Después de ver este video, debería tener una buena comprensión de cómo visualizar y analizar la dinámica de la bifurcación de replicación en celdas DT 40. Esto le proporcionará una herramienta esencial para investigar defectos en la replicación del ADN.
Este artículo describe un método para visualizar la replicación del ADN a nivel de molécula individual en células DT40, un sistema genético modelo de vertebrados.
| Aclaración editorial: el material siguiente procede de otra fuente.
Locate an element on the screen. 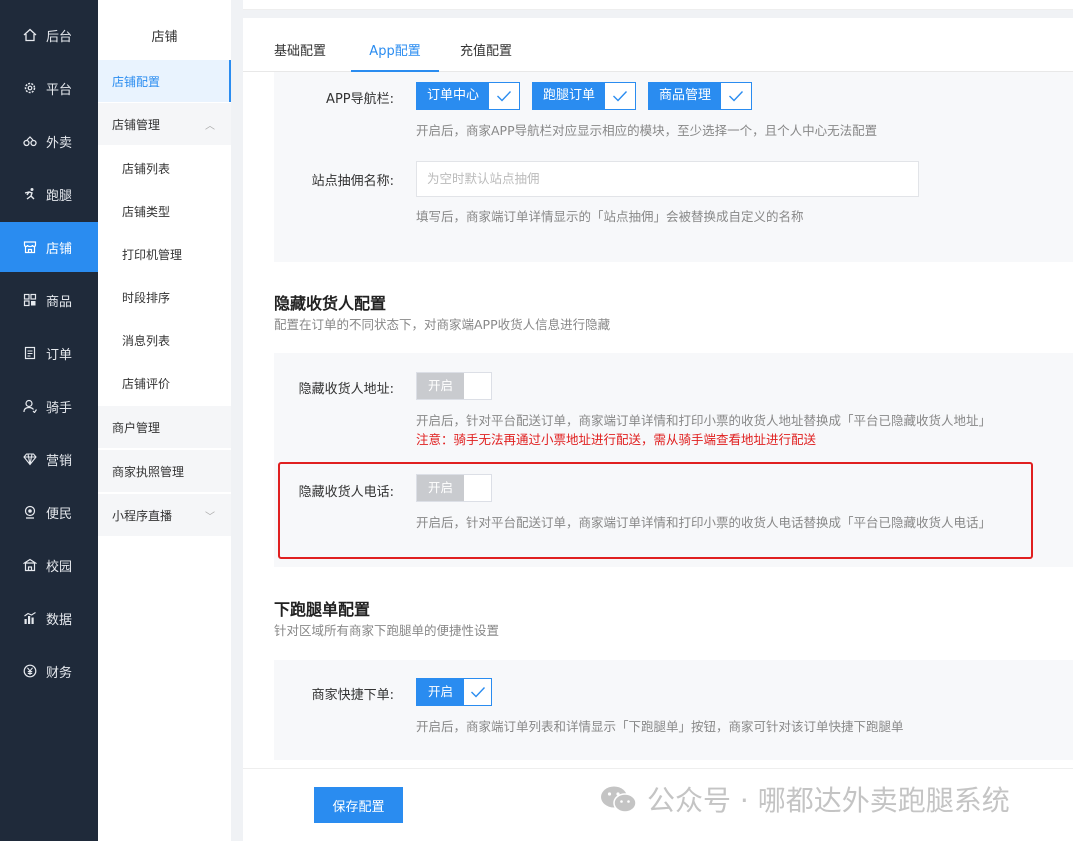 Image resolution: width=1073 pixels, height=841 pixels. option-label: 跑腿订单 is located at coordinates (570, 96).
La técnica permite un análisis cualitativo de los parámetros de síntesis del ADN durante la fase S.
Single-molecule visualization of DNA replication in DT40 cells enables precise interrogation of replication fork dynamics, supporting mechanistic de-risking in early discovery. This approach provides quantitative and qualitative insights into genome stability mechanisms, directly informing target validation and pathway analysis. The method's rapid turnaround and accessibility facilitate integration into high-throughput discovery pipelines for portfolio triage and risk-adjusted advancement.
This DNA fiber technique positions within the early discovery to lead identification continuum, enabling hypothesis testing and mechanistic validation before preclinical studies.